### Obiettivi
**1)** Nel testo sulla violenza passiva, elenca le azioni che, secondo quanto si crede comunemente, costituirebbero tutta la violenza.
**2)** Trascrivi dal testo sulla violenza passiva il passo che comincia con "Il problema consiste" e termina con "davvero cambiare qualcosa.".

### Sezione del documento
☆ ☆ ☆
Il problema consiste nel fatto che l'uomo è violento per natura, e secondo Arun Gandhi ciò di cui ha bisogno è di portare un cambiamento qualitativo nella sua vita.
"Spesso non riconosciamo che siamo violenti perché crediamo che la violenza consista solo di lotte, di uccisioni, aggressioni o guerre - tutte cose che la persona media di solito non fa", spiega il nipote del leggendario M.K. Gandhi. Invece esiste un altro tipo di violenza, chiamata "violenza passiva", la quale può essere addirittura definita più insidiosa di quella attiva. Essa è infatti alla base de meccanismo che genera rabbia nella vittima, quindi in altri termini è proprio la violenza passiva che alimenta la violenza fisica.
Già Gandhi aveva sottolineato con enfasi che dobbiamo diventare noi stessi il cambiamento che vorremmo nel mondo, se vogliamo davvero cambiare qualcosa.
☆ ☆ ☆
### Materiale raccolto
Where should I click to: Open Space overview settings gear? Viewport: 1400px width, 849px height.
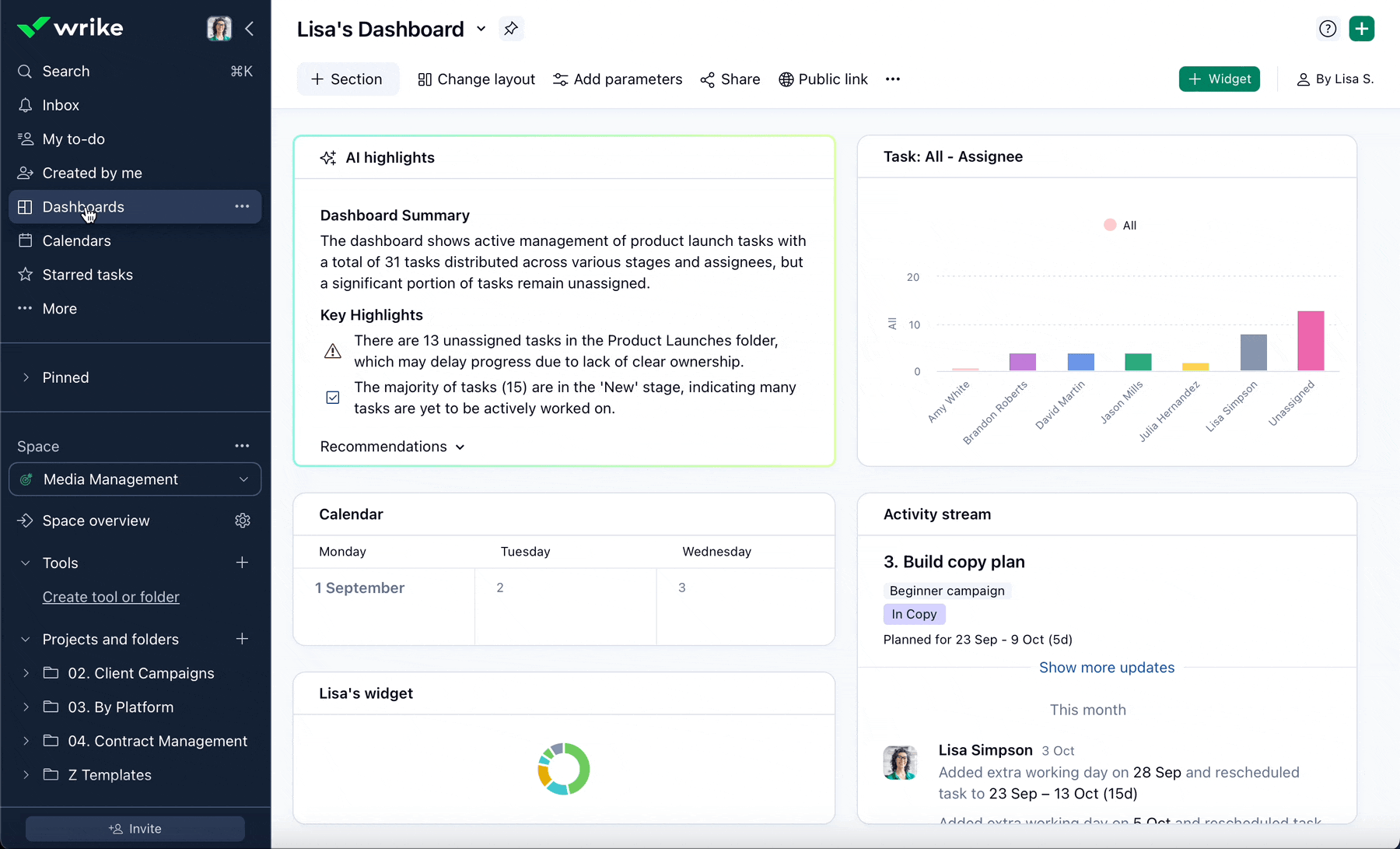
☆ ☆ ☆
### Soluzioni per compito
**1)** lotte, uccisioni, aggressioni, guerre

**2)**
Il problema consiste nel fatto che l'uomo è violento per natura, e secondo Arun Gandhi ciò di cui ha bisogno è di portare un cambiamento qualitativo nella sua vita.
"Spesso non riconosciamo che siamo violenti perché crediamo che la violenza consista solo di lotte, di uccisioni, aggressioni o guerre - tutte cose che la persona media di solito non fa", spiega il nipote del leggendario M.K. Gandhi. Invece esiste un altro tipo di violenza, chiamata "violenza passiva", la quale può essere addirittura definita più insidiosa di quella attiva. Essa è infatti alla base de meccanismo che genera rabbia nella vittima, quindi in altri termini è proprio la violenza passiva che alimenta la violenza fisica.
Già Gandhi aveva sottolineato con enfasi che dobbiamo diventare noi stessi il cambiamento che vorremmo nel mondo, se vogliamo davvero cambiare qualcosa.